YOUR INSTRUCTIONS => Put the lines below into a numbered list, beginning at the line that contains "Given: Select the Teslim Bilgileri header bar" and stopping after the line that contains "Instruction: Click the Skor slider handle", and skip any blank lines. Leave the pictures out of your list.

RECORDS SHOWN =>
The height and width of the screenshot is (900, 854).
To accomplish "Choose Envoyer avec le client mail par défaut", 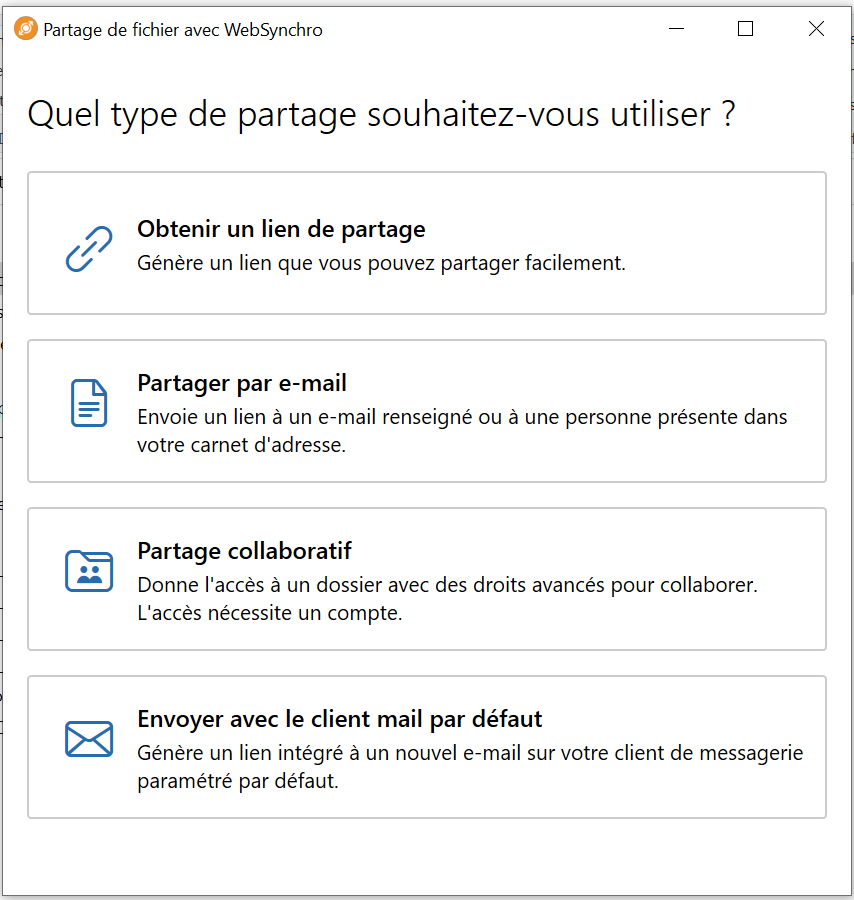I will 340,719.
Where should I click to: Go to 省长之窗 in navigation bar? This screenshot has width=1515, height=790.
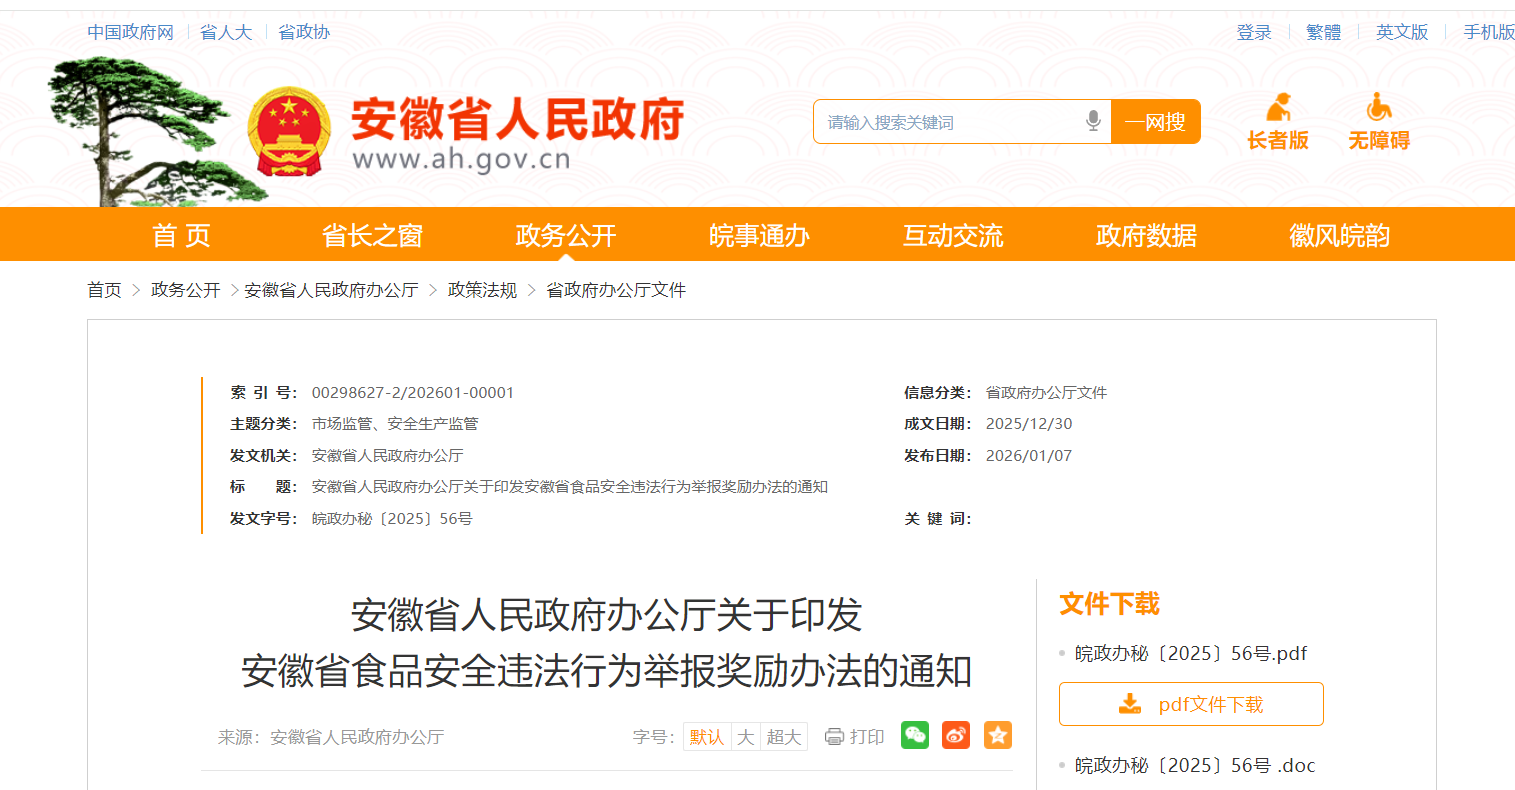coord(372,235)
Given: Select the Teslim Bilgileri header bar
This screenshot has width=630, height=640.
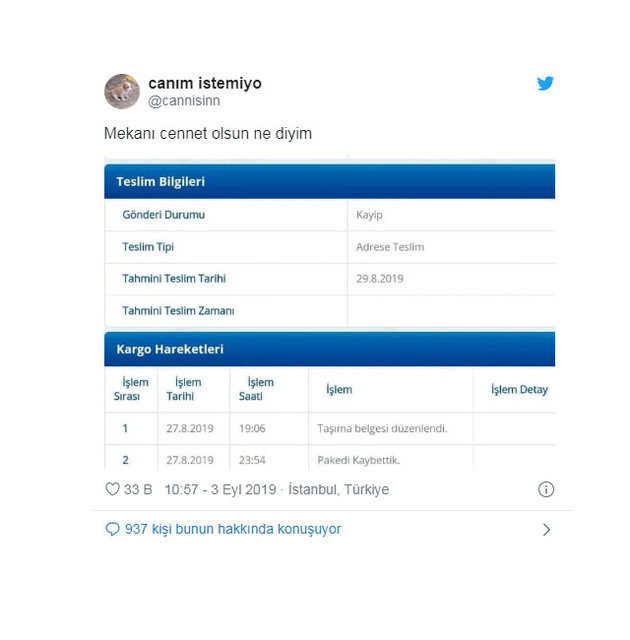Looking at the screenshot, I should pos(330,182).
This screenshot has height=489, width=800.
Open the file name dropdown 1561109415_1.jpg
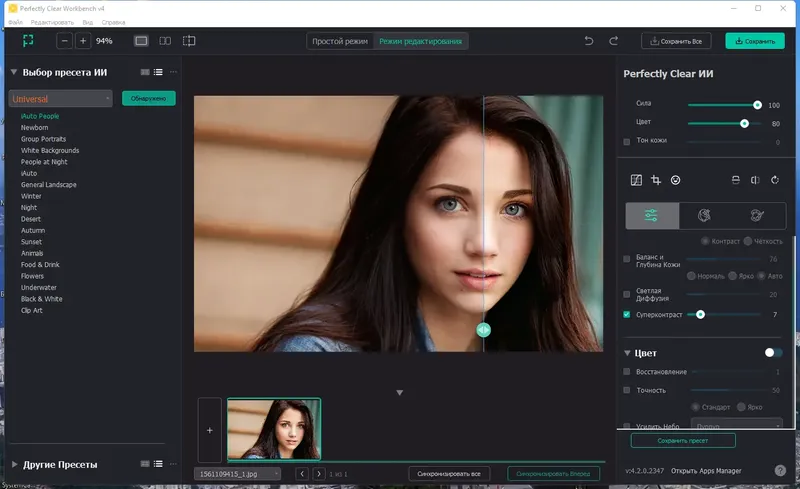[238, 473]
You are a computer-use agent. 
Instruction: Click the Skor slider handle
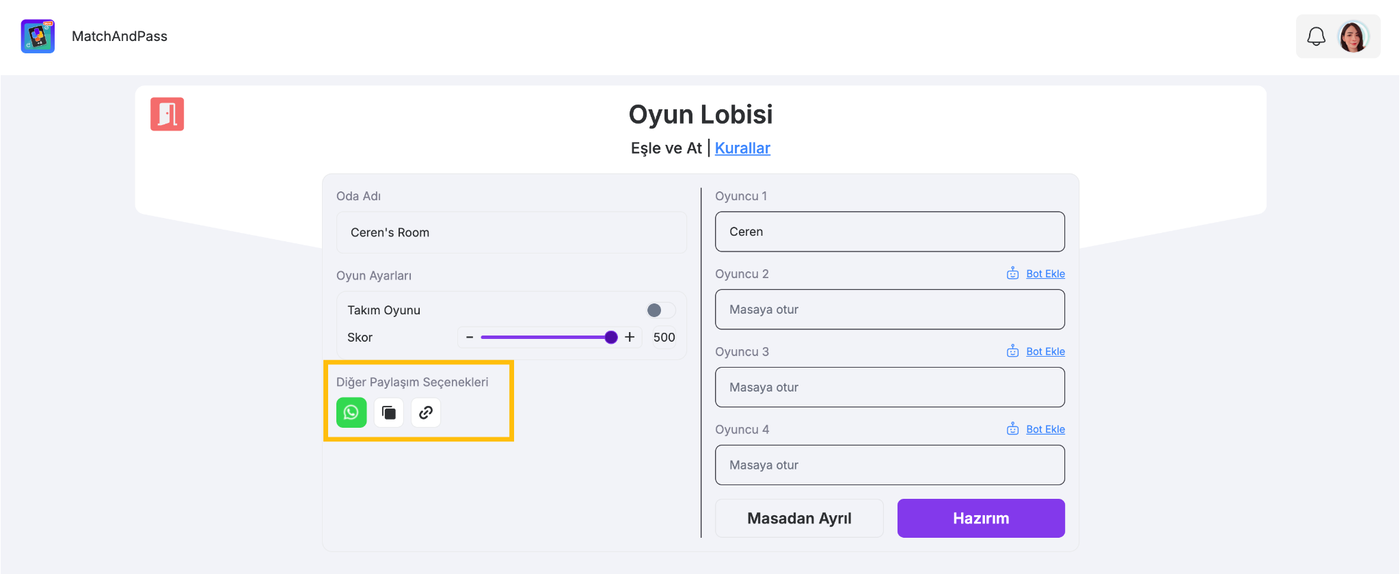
...
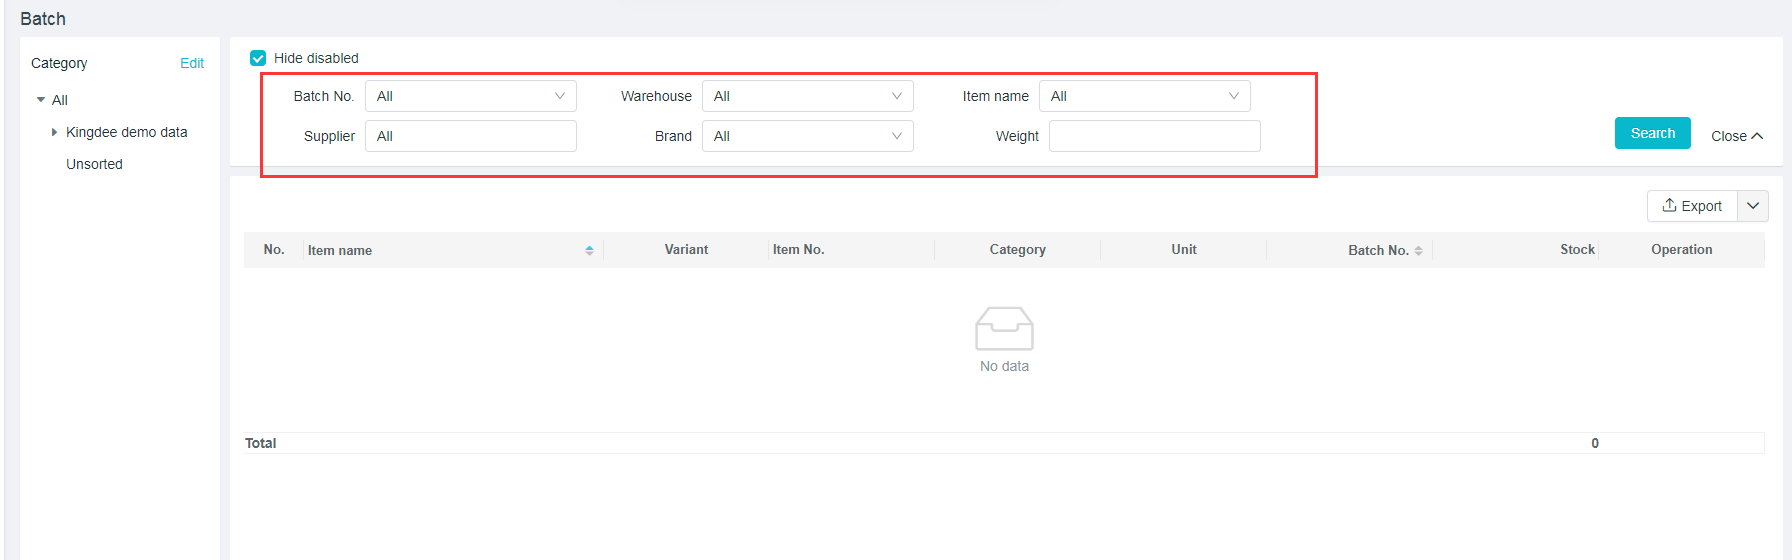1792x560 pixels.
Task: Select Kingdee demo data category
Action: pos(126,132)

OUTPUT =>
1. Given: Select the Teslim Bilgileri header bar
2. This screenshot has width=630, height=640.
3. Looking at the screenshot, I should pos(330,182).
4. This screenshot has height=489, width=800.
5. Open the file name dropdown 1561109415_1.jpg
6. [238, 473]
7. You are a computer-use agent. 
8. Instruction: Click the Skor slider handle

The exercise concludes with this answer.